Associations between OA, muscle parameter, and falls risk changes differ for men and women. One explanation may be that women with knee OA have been shown to report higher levels of self-reported pain and physical disability than men with similar OA severity (34), and as such our findings may reflect different responses to the pain experience. Future research on sex differences in the experience of pain may open pathways for preventing OA-associated muscle declines. Furthermore, associations of lower extremity muscle strength with pain and stiffness at different sites should be investigated. Baseline knee pain was a stronger predictor of muscle parameter declines than hip pain, probably due to the major role of the quadriceps muscles in our assessments, whereas severe knee stiffness, but not knee pain, predicted a greater increase in falls risk. It is possible that knee stiffness contributes more to postural instability than knee pain.
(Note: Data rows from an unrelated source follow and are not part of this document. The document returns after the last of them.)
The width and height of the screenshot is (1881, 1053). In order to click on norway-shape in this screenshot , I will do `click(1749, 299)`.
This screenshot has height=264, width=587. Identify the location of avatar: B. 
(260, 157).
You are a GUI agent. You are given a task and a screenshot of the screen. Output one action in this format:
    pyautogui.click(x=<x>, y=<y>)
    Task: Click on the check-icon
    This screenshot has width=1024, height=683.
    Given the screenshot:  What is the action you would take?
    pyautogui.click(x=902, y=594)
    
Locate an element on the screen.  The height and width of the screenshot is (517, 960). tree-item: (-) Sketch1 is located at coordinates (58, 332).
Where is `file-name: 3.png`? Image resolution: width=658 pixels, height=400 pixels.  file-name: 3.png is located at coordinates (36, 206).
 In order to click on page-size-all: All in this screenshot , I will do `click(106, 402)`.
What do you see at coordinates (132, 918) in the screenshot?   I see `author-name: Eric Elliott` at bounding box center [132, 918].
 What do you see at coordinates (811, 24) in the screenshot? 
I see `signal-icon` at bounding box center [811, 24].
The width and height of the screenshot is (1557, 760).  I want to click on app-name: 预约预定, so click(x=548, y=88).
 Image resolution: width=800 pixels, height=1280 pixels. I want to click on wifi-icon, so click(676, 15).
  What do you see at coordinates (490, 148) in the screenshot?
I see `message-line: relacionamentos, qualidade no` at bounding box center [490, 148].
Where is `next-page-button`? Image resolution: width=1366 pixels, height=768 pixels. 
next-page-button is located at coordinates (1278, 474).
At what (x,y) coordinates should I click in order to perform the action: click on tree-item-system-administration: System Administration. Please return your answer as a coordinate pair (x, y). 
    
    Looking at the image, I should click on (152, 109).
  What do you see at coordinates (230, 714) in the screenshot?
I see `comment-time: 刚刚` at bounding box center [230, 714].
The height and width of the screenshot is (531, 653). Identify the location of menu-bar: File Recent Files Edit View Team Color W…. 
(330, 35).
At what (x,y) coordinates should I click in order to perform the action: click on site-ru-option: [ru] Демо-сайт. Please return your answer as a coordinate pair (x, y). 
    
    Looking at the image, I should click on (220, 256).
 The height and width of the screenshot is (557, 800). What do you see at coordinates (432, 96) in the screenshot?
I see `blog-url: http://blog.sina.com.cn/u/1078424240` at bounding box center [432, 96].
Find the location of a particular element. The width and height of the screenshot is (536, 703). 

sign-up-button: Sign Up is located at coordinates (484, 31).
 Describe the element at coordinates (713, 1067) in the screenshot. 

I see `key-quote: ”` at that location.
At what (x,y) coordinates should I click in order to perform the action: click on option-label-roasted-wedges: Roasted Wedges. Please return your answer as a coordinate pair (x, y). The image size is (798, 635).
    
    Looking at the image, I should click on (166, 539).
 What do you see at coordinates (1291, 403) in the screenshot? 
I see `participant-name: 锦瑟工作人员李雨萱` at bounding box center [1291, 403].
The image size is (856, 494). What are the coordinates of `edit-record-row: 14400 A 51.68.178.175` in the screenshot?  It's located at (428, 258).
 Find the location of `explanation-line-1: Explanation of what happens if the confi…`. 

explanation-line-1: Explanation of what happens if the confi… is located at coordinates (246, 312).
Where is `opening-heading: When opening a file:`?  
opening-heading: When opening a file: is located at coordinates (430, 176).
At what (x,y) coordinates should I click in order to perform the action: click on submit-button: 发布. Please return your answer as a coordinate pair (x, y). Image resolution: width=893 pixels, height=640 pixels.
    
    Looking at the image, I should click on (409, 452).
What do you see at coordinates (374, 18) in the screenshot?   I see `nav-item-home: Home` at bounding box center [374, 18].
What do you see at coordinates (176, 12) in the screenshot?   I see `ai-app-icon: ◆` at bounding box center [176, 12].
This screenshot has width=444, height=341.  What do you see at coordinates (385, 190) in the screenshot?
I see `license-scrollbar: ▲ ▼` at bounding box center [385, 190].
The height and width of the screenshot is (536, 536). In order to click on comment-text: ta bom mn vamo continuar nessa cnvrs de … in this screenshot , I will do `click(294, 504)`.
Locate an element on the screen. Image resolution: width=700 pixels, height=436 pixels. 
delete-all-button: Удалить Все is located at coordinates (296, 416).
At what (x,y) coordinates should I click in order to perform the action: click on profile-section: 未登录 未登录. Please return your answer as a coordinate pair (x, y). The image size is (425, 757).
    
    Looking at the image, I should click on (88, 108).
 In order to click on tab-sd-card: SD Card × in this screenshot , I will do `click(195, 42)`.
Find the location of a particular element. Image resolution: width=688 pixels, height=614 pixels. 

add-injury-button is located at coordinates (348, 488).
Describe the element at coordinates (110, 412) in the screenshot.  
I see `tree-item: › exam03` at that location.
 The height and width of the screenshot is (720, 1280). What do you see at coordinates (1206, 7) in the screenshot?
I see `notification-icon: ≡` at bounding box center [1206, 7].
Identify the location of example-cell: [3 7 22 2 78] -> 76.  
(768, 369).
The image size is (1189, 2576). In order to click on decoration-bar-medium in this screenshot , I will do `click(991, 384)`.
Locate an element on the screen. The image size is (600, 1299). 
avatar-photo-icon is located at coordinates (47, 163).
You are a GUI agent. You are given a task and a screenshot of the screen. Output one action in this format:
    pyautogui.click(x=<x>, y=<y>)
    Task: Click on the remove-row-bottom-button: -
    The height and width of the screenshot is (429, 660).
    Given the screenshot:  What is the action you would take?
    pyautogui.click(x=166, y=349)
This study has several limitations. First, the response rate for the TASOAC study was somewhat low (57%), and although the retention of participants at followup was high (82%), those lost to followup were significantly older, had lower knee extension strength, and were more likely to report knee pain. Therefore, the associations between pain, ROA, muscle parameters, and falls risk may differ for older adults who demonstrate poorer health. Second, only limited data were collected regarding therapies for OA, which may have played a role in improvements in physical function. Third, the reproducibility of radiograph reading was good rather than excellent, and this may explain the lack of associations observed between ROA and change in muscle parameters and falls risk. Fourth, there is currently no “gold standard” of measurement for LMQ, so the DXA method used in this study has not been assessed against such a standard. Finally, these results may not be generalized to institutionalized older adults or those over the age of 80 years.
In conclusion, self-reported knee and hip pain, and knee stiffness and dysfunction, are associated with declines in lower extremity muscle strength and quality and increases in falls risk over 2.6 years in older women. Further research is required to examine whether these associations exist for men, and to determine whether ROA predicts future changes in muscle parameters and risk of falls.